Biometrics and payment card security
06 April, 2010
category: Biometrics, Financial, Government, Library
These and more top 2010 list of security trends
By Ross Mathis, Contributing Editor, AVISIAN Publications
In predicting the security forecast for 2010, there will be a noticeable increase in the utilization of biometrics and cloud computing environments, says Terry Hartmann, vice president of identity solutions at Unisys. Increasing the security of credit card information and mobile transactions will also be a major issue.
Led by the Asia-Pacific region and Europe, more than sixty countries have invested in the electronic passport infrastructure, issuing passports containing a chip to store an individual’s biometric data, typically a photo and a fingerprint. However, Hartmann points out only five countries are actually reading the information from the biometric chip to verify that the person who the passport is issued to actually matches the traveler crossing the border.

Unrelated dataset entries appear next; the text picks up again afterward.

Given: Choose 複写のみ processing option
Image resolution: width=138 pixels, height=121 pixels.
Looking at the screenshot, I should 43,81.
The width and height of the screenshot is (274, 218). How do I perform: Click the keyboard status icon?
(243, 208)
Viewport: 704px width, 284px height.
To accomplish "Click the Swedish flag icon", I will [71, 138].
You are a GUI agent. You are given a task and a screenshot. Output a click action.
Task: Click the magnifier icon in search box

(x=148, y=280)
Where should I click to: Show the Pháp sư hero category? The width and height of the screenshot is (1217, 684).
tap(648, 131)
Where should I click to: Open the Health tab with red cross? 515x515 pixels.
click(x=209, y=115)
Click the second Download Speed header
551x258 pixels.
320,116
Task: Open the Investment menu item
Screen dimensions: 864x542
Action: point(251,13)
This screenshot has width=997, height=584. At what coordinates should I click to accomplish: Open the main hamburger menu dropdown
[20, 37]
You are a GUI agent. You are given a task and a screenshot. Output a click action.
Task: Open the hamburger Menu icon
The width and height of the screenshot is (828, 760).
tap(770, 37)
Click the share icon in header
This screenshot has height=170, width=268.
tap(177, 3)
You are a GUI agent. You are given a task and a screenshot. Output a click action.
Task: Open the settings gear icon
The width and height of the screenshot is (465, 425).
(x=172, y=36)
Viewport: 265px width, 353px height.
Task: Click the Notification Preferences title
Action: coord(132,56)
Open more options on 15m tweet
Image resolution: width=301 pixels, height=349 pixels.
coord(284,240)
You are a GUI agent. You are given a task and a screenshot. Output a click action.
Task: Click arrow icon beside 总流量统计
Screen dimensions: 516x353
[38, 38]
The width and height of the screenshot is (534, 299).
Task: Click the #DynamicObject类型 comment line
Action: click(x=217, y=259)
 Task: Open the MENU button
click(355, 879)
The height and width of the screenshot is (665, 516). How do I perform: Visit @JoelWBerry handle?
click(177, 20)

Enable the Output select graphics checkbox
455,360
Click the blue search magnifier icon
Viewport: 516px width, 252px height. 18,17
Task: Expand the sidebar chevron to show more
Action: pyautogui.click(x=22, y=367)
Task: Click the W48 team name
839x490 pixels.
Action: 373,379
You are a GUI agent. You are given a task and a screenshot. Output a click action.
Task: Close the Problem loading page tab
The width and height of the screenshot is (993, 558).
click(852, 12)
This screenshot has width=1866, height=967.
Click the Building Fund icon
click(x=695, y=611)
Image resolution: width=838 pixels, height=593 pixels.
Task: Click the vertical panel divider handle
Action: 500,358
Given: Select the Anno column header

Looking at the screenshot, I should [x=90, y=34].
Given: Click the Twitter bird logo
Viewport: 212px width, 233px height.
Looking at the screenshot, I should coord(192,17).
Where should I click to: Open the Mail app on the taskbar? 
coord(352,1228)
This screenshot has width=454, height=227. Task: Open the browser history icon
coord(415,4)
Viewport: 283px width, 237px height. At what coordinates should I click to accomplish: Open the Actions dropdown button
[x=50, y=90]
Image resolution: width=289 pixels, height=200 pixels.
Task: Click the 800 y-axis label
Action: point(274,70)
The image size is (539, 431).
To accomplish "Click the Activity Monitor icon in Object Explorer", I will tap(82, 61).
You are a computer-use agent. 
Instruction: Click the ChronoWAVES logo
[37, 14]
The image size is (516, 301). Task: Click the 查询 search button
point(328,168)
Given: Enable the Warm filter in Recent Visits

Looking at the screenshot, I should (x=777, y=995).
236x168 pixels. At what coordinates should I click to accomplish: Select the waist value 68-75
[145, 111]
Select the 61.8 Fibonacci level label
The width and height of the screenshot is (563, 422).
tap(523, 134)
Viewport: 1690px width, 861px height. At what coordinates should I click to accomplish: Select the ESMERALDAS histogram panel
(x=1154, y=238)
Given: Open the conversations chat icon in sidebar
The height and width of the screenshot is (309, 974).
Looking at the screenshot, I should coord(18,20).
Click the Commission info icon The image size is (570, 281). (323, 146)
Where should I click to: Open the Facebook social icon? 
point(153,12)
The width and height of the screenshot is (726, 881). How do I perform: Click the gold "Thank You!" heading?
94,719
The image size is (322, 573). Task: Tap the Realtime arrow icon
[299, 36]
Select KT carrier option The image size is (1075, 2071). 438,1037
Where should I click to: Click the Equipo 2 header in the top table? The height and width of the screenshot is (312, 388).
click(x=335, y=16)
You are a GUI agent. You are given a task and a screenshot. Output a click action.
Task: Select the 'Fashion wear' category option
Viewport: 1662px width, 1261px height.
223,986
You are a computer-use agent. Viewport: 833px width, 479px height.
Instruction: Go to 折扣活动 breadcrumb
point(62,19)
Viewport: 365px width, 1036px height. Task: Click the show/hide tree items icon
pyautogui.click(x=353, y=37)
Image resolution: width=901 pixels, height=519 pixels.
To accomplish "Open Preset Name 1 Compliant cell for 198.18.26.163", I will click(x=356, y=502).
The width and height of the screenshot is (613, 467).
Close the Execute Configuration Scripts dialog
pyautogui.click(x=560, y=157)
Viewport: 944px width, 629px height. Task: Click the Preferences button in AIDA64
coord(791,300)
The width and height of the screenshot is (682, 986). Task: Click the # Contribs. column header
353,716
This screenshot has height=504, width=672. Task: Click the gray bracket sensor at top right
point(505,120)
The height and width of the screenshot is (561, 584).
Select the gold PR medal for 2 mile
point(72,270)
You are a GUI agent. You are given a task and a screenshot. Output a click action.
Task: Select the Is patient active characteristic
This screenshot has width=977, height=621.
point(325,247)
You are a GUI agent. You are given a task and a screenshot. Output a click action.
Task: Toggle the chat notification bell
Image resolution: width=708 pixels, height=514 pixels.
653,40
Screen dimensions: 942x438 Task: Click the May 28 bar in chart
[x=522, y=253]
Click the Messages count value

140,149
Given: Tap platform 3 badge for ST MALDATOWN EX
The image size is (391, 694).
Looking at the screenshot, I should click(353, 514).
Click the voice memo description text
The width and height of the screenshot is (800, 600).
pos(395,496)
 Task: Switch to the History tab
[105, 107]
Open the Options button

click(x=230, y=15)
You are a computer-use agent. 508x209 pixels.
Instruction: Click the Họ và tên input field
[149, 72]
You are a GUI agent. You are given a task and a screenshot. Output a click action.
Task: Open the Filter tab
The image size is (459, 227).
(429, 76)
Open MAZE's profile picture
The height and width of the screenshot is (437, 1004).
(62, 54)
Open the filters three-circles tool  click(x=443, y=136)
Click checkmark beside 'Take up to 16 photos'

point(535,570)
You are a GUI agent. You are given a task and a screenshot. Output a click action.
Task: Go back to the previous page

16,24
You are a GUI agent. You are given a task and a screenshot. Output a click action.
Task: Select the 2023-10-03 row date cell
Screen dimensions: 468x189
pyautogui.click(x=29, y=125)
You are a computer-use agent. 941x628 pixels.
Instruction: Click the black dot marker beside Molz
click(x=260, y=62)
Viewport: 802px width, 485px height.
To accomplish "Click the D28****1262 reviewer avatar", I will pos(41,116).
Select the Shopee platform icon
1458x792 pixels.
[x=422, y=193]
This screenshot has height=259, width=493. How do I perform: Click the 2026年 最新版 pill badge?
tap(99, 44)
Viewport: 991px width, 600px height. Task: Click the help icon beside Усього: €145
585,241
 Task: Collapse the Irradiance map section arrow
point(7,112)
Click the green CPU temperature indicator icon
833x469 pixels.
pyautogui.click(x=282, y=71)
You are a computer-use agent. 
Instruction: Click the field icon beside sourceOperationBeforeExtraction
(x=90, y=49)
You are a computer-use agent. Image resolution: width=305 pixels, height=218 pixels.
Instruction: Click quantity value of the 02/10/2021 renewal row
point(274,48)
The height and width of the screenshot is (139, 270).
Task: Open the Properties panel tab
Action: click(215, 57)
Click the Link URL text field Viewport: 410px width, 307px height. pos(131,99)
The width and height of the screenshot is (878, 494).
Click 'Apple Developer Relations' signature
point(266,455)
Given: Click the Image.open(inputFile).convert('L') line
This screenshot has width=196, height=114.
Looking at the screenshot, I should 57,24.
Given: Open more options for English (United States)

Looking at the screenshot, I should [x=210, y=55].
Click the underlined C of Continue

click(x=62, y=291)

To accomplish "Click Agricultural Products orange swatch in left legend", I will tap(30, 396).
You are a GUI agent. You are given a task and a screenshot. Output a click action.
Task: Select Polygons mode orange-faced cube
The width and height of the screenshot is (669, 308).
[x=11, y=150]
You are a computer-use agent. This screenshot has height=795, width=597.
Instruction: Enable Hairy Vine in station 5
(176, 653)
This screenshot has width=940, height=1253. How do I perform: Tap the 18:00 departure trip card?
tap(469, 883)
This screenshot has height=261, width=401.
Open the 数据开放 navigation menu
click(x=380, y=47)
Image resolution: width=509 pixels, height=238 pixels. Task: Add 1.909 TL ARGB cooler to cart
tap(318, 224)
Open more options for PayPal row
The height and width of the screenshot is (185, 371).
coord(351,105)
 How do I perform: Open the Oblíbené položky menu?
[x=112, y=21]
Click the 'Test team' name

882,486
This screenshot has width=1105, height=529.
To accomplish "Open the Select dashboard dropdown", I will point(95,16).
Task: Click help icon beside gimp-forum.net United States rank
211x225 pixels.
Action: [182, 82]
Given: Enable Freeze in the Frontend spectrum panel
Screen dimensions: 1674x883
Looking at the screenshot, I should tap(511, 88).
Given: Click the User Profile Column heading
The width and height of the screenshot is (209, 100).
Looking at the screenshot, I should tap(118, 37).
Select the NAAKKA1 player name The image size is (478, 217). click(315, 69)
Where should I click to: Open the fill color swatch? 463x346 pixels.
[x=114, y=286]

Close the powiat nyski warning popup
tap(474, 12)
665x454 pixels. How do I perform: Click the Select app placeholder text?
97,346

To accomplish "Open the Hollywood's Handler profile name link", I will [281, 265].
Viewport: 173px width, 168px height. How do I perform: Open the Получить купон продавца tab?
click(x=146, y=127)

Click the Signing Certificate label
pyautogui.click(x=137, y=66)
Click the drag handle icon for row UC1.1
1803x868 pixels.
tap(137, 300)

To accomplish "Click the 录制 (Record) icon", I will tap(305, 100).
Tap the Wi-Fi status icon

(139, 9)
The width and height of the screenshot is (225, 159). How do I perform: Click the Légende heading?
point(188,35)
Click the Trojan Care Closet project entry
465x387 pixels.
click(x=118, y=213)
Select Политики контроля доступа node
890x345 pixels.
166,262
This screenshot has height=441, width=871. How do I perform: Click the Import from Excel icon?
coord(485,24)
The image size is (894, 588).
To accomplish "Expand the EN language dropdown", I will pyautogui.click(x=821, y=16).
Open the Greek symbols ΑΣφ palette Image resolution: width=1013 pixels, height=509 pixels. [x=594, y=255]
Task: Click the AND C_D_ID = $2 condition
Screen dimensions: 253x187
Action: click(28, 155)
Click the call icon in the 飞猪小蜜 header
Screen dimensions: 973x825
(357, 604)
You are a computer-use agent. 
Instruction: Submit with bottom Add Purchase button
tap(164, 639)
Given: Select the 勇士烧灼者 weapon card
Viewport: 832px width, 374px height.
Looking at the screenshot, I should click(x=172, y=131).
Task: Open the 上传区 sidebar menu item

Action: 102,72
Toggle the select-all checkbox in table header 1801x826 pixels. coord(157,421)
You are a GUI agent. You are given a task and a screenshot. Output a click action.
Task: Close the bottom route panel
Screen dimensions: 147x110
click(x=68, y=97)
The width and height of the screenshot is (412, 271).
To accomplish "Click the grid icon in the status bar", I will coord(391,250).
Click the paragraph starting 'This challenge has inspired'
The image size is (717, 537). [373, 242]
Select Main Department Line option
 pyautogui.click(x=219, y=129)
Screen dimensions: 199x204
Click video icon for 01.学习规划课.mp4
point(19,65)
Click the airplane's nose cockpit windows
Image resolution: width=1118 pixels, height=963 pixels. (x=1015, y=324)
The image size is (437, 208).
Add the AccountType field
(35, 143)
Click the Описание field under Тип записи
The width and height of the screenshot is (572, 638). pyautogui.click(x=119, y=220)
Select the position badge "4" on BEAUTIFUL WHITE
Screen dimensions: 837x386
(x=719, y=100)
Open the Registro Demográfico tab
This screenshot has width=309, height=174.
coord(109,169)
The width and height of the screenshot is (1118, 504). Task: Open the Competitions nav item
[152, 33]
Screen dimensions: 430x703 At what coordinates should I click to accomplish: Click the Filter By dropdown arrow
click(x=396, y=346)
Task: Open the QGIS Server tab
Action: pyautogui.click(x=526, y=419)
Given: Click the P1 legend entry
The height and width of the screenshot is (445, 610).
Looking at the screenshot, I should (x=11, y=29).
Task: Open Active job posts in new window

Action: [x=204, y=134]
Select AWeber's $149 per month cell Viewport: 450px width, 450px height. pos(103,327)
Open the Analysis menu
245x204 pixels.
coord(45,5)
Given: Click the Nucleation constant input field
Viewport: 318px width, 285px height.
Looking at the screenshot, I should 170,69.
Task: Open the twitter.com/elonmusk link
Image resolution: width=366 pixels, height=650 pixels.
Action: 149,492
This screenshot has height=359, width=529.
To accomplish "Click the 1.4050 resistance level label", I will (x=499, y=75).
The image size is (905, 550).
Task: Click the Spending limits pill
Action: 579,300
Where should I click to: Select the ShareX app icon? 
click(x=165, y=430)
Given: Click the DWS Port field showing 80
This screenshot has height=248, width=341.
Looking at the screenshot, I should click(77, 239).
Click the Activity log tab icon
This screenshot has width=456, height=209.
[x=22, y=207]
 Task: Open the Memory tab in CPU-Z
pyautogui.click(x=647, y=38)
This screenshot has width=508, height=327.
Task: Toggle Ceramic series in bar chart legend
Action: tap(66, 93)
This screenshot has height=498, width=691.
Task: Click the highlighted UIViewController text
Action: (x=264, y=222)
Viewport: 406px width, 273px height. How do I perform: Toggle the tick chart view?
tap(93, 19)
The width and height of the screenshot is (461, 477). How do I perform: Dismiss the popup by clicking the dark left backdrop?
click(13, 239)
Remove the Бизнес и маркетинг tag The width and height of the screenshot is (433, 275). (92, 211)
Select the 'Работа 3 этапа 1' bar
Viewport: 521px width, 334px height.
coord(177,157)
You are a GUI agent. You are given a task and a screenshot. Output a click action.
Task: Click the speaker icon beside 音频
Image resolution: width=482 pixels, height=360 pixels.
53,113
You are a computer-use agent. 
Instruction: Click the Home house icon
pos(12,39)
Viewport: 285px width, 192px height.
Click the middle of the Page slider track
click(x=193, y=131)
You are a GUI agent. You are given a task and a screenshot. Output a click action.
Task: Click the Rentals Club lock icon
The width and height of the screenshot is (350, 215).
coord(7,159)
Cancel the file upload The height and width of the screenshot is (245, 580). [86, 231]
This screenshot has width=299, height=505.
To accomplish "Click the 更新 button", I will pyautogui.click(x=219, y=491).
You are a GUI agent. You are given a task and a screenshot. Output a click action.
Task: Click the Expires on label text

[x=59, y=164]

“In 2010, a lot more countries will pilot, investigate, and look at verifying electronic passports,” says Hartmann.
More countries are also issuing biometric-enabled identity cards. Taking these cards into the streets and other remote locations, will in turn, increase the demand for mobile biometric devices. These mobile devices permit a country to take biometric-based critical services directly to citizens, rather than requiring citizens to come to the technology.
Police forces in Australia are already using mobile fingerprint scanners to access the national fingerprint database from the field. Officers cross reference with the criminal database and search for a match. In the future, these devices will also aid in the identification of individuals in disaster situations when time is critical.
Taking it to the clouds
Organizations will begin to reduce the tendency to protect everything, instead prioritizing security controls based on whether the data presents low, moderate or high levels of risk.
“Cloud computing can allow customers to make a number of cost savings as they run their operations,” Hartmann says. “2009 was the year of people becoming aware of cloud computing.”
In 2010, organizations will begin moving less sensitive public data into cloud environments. They will attain these cost savings and follow with migrating more sensitive data into the cloud, as new security models are tailored to address the increasing levels of data sensitivity.
Securing card and mobile transactions
Hartmann predicts there will be tougher standards and policies to combat credit card fraud in coming year. “At the moment, in the U.S., we are pretty lax in regards to how we handle credit cards.”
On the back of a credit card is supposed to be a handwritten signature of the owner–a biometric linking the owner to the card itself. “However, nobody actually checks that,” says Hartmann.
He predicts more implementation of EMV to ensure that both online and face-to-face transactions are performed by the actual owner of the credit card.
Hartmann states this system will be primarily pushed by consumer demand. “People travel to Europe and Asia-Pacific where these extra levels of security are already established, they are surprised that these types of controls are not already set into place in the United States.”
The demand for security platforms and anti-fraud applications need to be strengthened and updated regularly, to ensure the protection of mobile transactions. As more employees and consumers use smart phones to conduct business dealings online, organizations will look for new ways to protect its data beyond simple PINs and passwords.
“For a lot of people, your cell phone is a biometric–you’re uncomfortable if it’s not around. It’s a part of you. You’ll notice you’ve lost your cell phone before you’ve lost your credit card.”